SemaphoreTestEntryPoint() loads the Semaphore, then takes one of two paths. The first time through aFirst is True (we don't hold the semaphore yet); it waits on the semaphore (switching aFirst to False). The second time through, with aFirst as False, where we hold the Semaphore, it sleeps for a couple of seconds, then signals the Semaphore and exits.
The upshot of this is that the 20 tasks, all run at the same time, will contend for the Semaphore. The first two to get it will sit inside it for 2 seconds (a long time, while the other tasks keep waiting on it and suspending). Eventually these tasks holding it will signal it and exit. Each time a task signals, it'll kick off a waiting one, which in turn will get it, again taking two seconds, then exit. And do on until there are no more tasks left.
Try running this code, and fiddling with the parameters a bit. Note that
you'll find the whole project on GitHub, here.
Back to Dinner
So we've got a working Semaphore. So how do we implement a solution to the dining philosophers?
Let's implement the classic deadlock algorithm first. It goes like this:
- think until the left fork is available; when it is, pick it up;
- think until the right fork is available; when it is, pick it up
- eat
- put the left fork down
- put the right fork down
- repeat from the start
First we need to represent a Fork. I'll use a Semaphore with counter=1, ie: while someone holds the fork, no one else may hold the fork:
class Fork(Semaphore.Semaphore):
def ConstructFork(cls):
lfork = cls.ConstructSemaphore(1)
return lfork
ConstructFork = classmethod(ConstructFork)
I used a polymodel for Semaphore, so we can override it as above.
Next is an implementation of the faulty algorithm above. ThinkAndEatByKey is a wrapper of ThinkAndEat, which takes Forks by key rather than by object reference, loads them, and calls through.

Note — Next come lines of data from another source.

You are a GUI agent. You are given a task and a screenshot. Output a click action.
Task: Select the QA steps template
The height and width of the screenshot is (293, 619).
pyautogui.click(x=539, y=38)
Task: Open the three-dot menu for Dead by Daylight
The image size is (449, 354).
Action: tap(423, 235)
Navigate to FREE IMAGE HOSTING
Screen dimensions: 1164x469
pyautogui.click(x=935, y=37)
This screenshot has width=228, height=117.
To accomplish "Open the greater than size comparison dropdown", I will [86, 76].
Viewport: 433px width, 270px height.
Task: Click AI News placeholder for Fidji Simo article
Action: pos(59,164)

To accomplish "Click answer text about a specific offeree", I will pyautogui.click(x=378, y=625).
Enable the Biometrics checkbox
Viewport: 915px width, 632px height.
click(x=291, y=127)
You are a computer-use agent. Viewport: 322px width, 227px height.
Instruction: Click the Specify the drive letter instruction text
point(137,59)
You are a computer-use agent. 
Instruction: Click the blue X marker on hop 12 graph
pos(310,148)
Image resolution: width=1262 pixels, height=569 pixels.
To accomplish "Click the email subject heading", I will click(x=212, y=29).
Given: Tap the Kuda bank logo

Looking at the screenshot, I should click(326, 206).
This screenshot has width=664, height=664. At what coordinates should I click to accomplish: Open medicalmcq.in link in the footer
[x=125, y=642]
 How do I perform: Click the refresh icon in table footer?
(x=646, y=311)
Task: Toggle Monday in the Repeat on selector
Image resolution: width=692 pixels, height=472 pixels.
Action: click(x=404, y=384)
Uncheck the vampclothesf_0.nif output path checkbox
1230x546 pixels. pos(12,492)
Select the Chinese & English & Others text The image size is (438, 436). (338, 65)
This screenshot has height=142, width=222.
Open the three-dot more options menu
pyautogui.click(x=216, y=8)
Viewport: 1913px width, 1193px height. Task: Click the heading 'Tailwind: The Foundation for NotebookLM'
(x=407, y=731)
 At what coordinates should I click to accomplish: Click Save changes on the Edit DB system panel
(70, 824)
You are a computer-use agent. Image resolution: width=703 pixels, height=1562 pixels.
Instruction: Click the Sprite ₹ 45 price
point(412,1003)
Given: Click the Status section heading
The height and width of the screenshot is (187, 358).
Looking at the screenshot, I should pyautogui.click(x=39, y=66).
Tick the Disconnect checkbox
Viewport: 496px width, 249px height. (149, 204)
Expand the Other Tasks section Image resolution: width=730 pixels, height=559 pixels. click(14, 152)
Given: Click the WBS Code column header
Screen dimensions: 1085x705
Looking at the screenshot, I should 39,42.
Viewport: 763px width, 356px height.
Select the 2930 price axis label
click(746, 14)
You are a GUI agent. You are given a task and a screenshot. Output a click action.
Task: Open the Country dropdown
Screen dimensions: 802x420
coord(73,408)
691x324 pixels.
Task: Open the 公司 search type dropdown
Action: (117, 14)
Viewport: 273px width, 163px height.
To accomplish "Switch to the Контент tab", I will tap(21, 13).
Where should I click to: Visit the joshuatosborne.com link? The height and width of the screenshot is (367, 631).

The real work happens in ThinkAndEat.
def ThinkAndEatByKey(aFirstForkKey, aSecondForkKey, aIndex, aNumLoops, aHasFirst, aHasSecond):
lFirstFork = db.get(aFirstForkKey)
if not lFirstFork:
raise Exception("Failed to retrieve Left Fork")
lSecondFork = db.get(aSecondForkKey)
if not lSecondFork:
raise Exception("Failed to retrieve Right Fork")
ThinkAndEat(lFirstFork, lSecondFork, aIndex, aNumLoops, aHasFirst, aHasSecond)
def ThinkAndEat(aFirstFork, aSecondFork, aIndex, aNumLoops, aHasFirst=False, aHasSecond=False):
if not aHasFirst:
# this is before we've got the semaphore
logging.info("Wait on first for %s" % aIndex)
aFirstFork.Wait(ThinkAndEatByKey, aFirstFork.key(), aSecondFork.key(), aIndex, aNumLoops, True, False)
elif not aHasSecond:
sleep(10) # takes a while to pick up the second fork!
logging.info("Wait on second for %s" % aIndex)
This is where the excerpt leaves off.